A “surprisingly large number” of phishing attacks are launched through large, legitimate cloud service providers (CSPs), security specialist Barracuda Networks said in a new report tracking the geography and network characteristics of such malware.
Phishers commonly use social engineering to trick targets into handing over personal identifiable information (PII), including usernames, passwords and/or banking information.
The Campbell, California-based email security company said in its latest Threat Spotlight report that malware phishers can more readily compromise legitimate servers and/or email accounts hosted by providers such as Amazon, Microsoft and other popular services, even though the likelihood of any individual email housing malware is “very low.” Most of the attacks springing from these networks come from hackers succeeding in stealing credentials, the report said.

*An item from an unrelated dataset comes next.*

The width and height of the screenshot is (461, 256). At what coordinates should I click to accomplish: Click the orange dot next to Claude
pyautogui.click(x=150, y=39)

Phishing Emails: Countries and Regions of Origination
In examining the geolocation data and network infrastructure of some two billion emails, including 218,000 phishing emails sent in January, 2020 to compile its analysis, Barracuda determined that the likely spring boards are certain countries in Eastern Europe, Central America, the Middle East and Africa (EMEA). Phishing emails are “more likely to be routed through a higher number of locations than emails that are benign,” Barracuda said.
Here are additional key findings Barracuda’s researchers uncovered:
- Nearly eight in 10 benign emails are routed through two or fewer countries while roughly 60 percent of phishing emails are transmitted through two or fewer countries. Thus, the number of countries an email traverses can serve to detect phishing activity.

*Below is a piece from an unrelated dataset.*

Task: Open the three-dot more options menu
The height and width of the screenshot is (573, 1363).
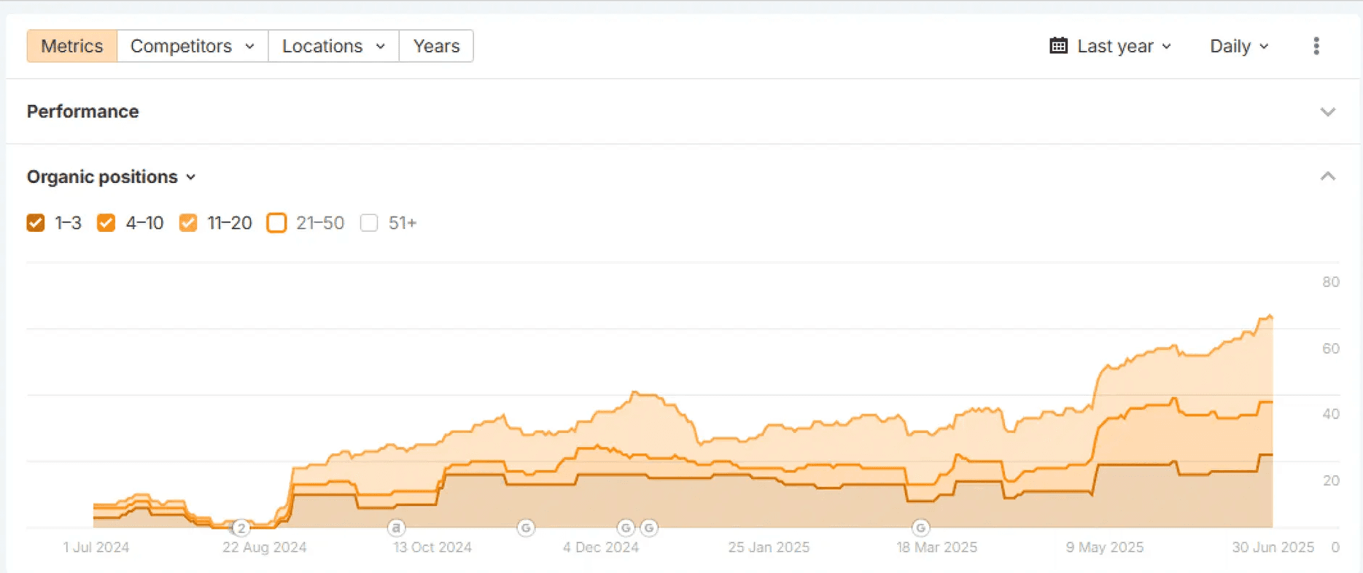Action: coord(1316,46)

- Countries in Eastern Europe, Central America and EMEA have a higher probability of phishing. However, some countries associated with a high volume of phishing may have an extremely low probability of phishing. For example, 129,369 phishing emails in the Barracuda dataset were sent from the U.S. but the U.S. only has 0.02 percent probability of phishing.
“While it is not reasonable to block list all email traffic coming from countries with a high probability of phishing, it may be good to flag emails from these countries for further analysis," Barracuda said.

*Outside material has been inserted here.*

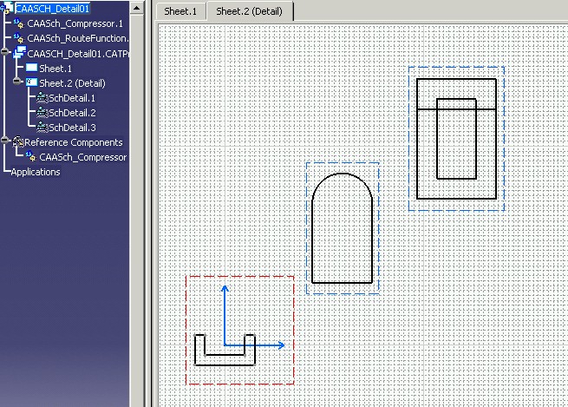Click the Reference Components icon
This screenshot has height=407, width=568.
tap(17, 142)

Phishing Attack Mitigation: Recommendations and Tips
Barracuda offered three recommendations to help MSPs and MSSPs protect customers against phishing attacks:
1. Artificial intelligence: Deploy a solution that doesn't rely entirely on looking for malicious links or attachments and uses machine learning to analyze normal communication patterns within your organization to identify anomalies that may indicate an attack.
2. Account-takeover protection: Prevent attackers from using your organization as a base camp to launch spear-phishing campaigns. Deploy technology that uses artificial intelligence to recognize when accounts have been compromised and that remediates in real time by alerting users and removing malicious emails sent from compromised accounts.
3. Awareness through training: Use phishing simulation for email, voicemail, and SMS to train users to identify cyber attacks, test the effectiveness of your training, and evaluate the most vulnerable users.
Barracuda’s researchers examined the network-level characteristics of phishing emails because network-level features are more persistent and harder for attackers to manipulate. The analysts then extracted IP addresses from email headers, which record information about the servers traversed in transit.